Included in the new exhibition “Georgia’s Girlhood
Embroidery: ‘Crowned with Glory and Immortality’” (on view at the Georgia
Museum of Art through Feb. 28, 2016; co-organized by Kathleen Staples and Dale Couch) are three mourning samplers, which are
somewhat unusual. Exhibited just outside the gallery is Mary Jane Smithey’s
silk mourning embroidery picture, which combines watercolor painting with
embroidery done in silk floss on a plain silk background. Smithey’s work is characteristic
of the type of mourning embroideries done during the Federal period and the
decades immediately following. Samplers, on the other hand, were preferred for
instructional, rather than commemorative purposes, yet, as the three examples
in our exhibition show, it was not unheard of for a schoolgirl or even an adult
woman to make an embroidered record of her loss using counted thread techniques
rather than the graceful couched satin stitches that filled out the drawn-on
outlines of most mourning embroideries.
Smithey’s embroidery shows two neoclassical urns, graced by
mourning women, in front of a church in a pastoral landscape. One urn, by which
Mary Jane herself seems to be depicted, honors her father, Robert Scott Smithey;
the other urn, beside which an unidentified women sits, honors her maternal
grandparents, William and Mary Hewlett. Completed around 1825, Smithey’s
embroidery is a typical example of schoolgirl mourning embroideries. Either she
or her instructor would have drawn on the design and painted in the faces and
other details, as well as the background, while Smithey would have embroidered the larger features in
couching stitch, French knots and outline, single, and split stitches using
silk thread for the majority of the design and silk chenille for the leaves.
Smithey’s embroidery reflects both the neoclassical style and the “cult of
mourning” popular in her day. Unlike the memorial embroideries on display as
part of the exhibition, Smithey’s embroidery was made in Richmond, Virginia,
and brought to Georgia by her daughter in 1860.
Mary Jane Smithey's memorial to her father and grandparents |
Caroline Broughton Fabian, a wealthy planter’s daughter from
St. Simons Island, Georgia, also followed popular fashion with her mourning
sampler, dedicated to the memory of George Washington and dated October 8, 1803.
After Washington’s death, it became popular for schoolgirls to commemorate him
in mourning embroideries as an exercise in patriotism. What is unusual about
Fabian’s embroidery is its format. Most Washington memorials were done in the
style of Smithey’s embroidery, instead of as part of a counted thread
instructional sampler. Fabian’s sampler begins with the alphabet, as is usual
for instructional samplers, but then goes on to include the following verse:
Columbia’s fair daughters forever shall mourn
While Genius stands weeping at Washington’s Urn.
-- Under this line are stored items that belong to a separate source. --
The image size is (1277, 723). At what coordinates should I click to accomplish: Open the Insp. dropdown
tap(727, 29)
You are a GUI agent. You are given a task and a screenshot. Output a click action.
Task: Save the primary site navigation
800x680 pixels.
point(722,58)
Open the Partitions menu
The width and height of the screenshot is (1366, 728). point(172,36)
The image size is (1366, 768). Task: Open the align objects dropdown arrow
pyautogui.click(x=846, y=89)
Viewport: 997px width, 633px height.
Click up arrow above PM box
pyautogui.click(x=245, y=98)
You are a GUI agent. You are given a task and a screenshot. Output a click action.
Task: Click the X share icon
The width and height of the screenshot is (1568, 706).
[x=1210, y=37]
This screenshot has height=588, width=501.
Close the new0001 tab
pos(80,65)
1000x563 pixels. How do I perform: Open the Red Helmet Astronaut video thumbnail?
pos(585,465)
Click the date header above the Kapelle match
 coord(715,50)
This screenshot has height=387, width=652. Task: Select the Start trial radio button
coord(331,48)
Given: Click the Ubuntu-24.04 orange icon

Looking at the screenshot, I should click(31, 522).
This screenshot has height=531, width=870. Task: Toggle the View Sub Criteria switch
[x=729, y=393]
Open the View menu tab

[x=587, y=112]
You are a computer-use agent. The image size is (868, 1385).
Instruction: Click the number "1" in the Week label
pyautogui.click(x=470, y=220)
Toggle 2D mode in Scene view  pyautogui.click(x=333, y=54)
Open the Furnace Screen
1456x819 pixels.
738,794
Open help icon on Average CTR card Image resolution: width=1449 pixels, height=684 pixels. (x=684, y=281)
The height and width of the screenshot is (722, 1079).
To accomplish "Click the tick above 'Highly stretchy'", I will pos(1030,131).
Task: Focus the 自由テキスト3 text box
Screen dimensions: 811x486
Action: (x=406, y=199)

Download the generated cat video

Let hope still support you, fair daughters arise
In faith that your Washington’s soar’d to the skies,
Where still as your guardian he’ll ever preside
To virtue and goodness the pole star and guide.
Davida Deutsch identified this verse as being first
anonymously published on July 15, 1800, in the New Hampshire Gazette, and its
appearance on a south Georgia sampler is evidence of the wide diffusion of
ideas and literature in the Federal period. Fabian goes on to note proudly that
it has been 28 years since American independence, and that the sampler was made
in the “State of Georgia.”
Caroline Broughton Fabian's sampler |
The combination instructional sampler/memorial to the
deceased is also found in a sampler by an unidentified maker that combines the
alphabet with an embroidered epitaph to Joseph Smith, who died in 1840 in
Decatur County, located in southwest Georgia. His family’s names are also
included on the sampler (his wife Nancy Ann Smith, his son Francis Marion
Smith, and his daughter Martha Washington Smith) as well as the initials of
some yet to be identified relatives, making this sampler a family record as
well. Smith's epitaph is flanked by two cross-stitched weeping willows, which symbolize mourning. It is probable that either Smith’s wife or his daughter made this
instructional/memorial/family record sampler.
Unidentified family member, memorial to Joseph Smith |
A more elaborate example of the memorial tribute sampler is
the “Tribute to the Memory of Cosmo P. Richardsone,” made in 1852 in Savannah
to honor the late Dr. Richardsone, who was known as the best doctor in Savannah. Upon his death, Henry Rootes Jackson, a politician
and well-known poet, composed a poem in his honor. It
is unknown who copied that poem onto this memorial sampler, but likely suspects
are Richardsone’s widow, Elizabeth, or his daughter Margaret. The careful use
of punctuation, unusual in samplers, suggests that it was copied directly from
the original manuscript, and the use of brightly dyed wool thread
instead of silk is typical of needlework done after 1850.